**EJERCICIO**: Transcribe sin cambios el pasaje del extracto de la página que empieza en las palabras "Es difícil explicar" y termina después de "escrito que está.".

Es difícil explicar por qué el relato autobiográfico y ultra-minucioso de una vida relativamente normal resulta tan interesante. Tal vez sea el morbo de entrar tan a fondo en la vida y los sentimientos de alguien que relata sin cortapisas todo lo que le ocurre, regodeándose especialmente en aquello que le avergüenza. O por esos deslumbrantes micro-ensayos que aparecen aquí y allá propiciados con frecuencia por un asunto u objeto de lo más banal. O, sencillamente, por lo condenadamente bien escrito que está.

Su generación es la nuestra: escucha rock independiente, se enamora, compra en el IKEA, escapa de su primer matrimonio, se emborracha, se corta la cara por un amor no correspondido, se arrepiente, huye de la gente, ejerce de padre moderno, sufre la dictadura de lo políticamente correcto, lucha por su sueño de escribir una gran novela, se vuelve a emborrachar, mete una colilla mal apagada en un buzón, prepara unas langostas para sus amigos, sufre por su escasa masculinidad, critica a sus colegas, mira las nubes, se siente asfixiado por el conformismo buenista de la sociedad sueca.

Y nos cuenta su lucha con todo lujo de detalles en el egoísta, cándido -e irresistible- soliloquio de un adolescente perpetuo que, aún manteniendo su rechazo al mundo de miserias y obligaciones de los adultos, es capaz de observarlo con ojos limpios y mostrarnos la increíble complejidad y riqueza de lo real y lo cotidiano.

**MATERIAL RECOPILADO**:
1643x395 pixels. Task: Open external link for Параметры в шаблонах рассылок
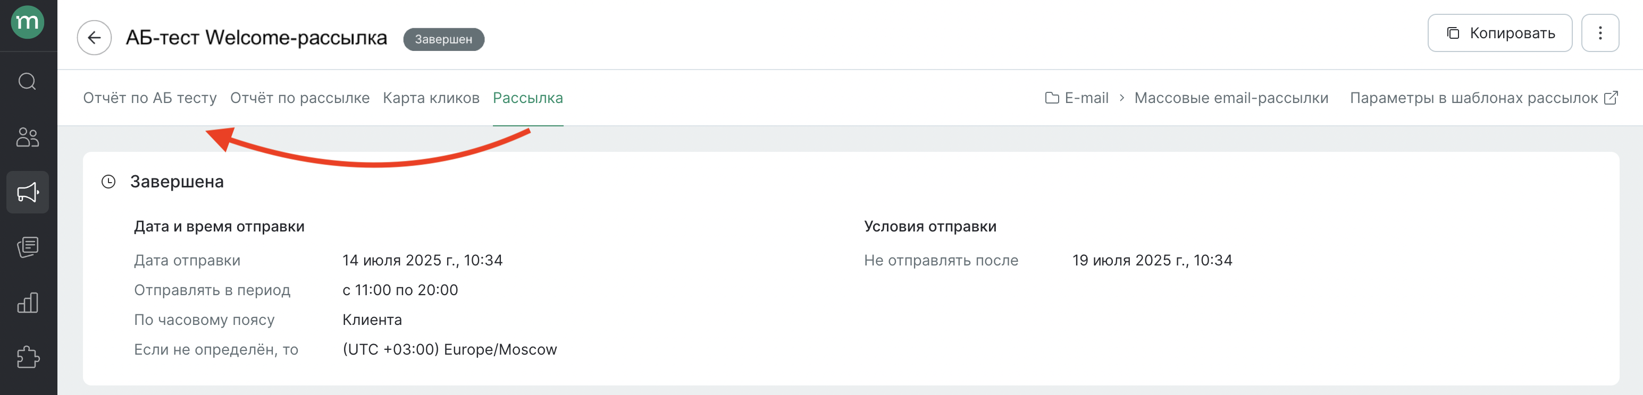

**RESULTADO DEL EJERCICIO**:
Es difícil explicar por qué el relato autobiográfico y ultra-minucioso de una vida relativamente normal resulta tan interesante. Tal vez sea el morbo de entrar tan a fondo en la vida y los sentimientos de alguien que relata sin cortapisas todo lo que le ocurre, regodeándose especialmente en aquello que le avergüenza. O por esos deslumbrantes micro-ensayos que aparecen aquí y allá propiciados con frecuencia por un asunto u objeto de lo más banal. O, sencillamente, por lo condenadamente bien escrito que está.